(Target position entries)
━━━━
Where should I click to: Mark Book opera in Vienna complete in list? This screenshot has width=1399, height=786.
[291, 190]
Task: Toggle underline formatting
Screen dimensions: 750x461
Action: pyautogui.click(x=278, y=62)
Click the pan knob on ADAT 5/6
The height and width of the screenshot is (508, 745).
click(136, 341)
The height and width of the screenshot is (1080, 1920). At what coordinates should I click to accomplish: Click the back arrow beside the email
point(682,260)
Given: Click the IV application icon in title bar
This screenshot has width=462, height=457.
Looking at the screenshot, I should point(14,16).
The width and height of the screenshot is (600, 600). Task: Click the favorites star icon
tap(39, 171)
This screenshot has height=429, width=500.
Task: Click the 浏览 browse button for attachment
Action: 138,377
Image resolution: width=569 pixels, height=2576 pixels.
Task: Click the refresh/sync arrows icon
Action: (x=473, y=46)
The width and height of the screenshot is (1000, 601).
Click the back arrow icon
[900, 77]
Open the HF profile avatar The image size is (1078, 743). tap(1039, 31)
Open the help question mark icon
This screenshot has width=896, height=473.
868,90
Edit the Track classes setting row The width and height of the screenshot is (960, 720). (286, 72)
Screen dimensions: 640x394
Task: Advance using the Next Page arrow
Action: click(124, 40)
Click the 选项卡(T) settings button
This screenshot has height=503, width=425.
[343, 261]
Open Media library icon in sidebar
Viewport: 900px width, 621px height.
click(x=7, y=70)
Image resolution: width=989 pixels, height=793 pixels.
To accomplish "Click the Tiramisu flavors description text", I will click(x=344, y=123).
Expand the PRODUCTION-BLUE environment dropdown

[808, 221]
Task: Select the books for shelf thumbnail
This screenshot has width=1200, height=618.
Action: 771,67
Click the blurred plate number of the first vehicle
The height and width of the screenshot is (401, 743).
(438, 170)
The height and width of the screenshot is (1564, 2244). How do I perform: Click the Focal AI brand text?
━━━━
- **Written instruction**
Copy out the lines of the entries above word for word, from the line containing "Task: Toggle underline formatting" through the line containing "point(682,260)", both included.

- **Result of this task**
Task: Toggle underline formatting
Screen dimensions: 750x461
Action: pyautogui.click(x=278, y=62)
Click the pan knob on ADAT 5/6
The height and width of the screenshot is (508, 745).
click(136, 341)
The height and width of the screenshot is (1080, 1920). At what coordinates should I click to accomplish: Click the back arrow beside the email
point(682,260)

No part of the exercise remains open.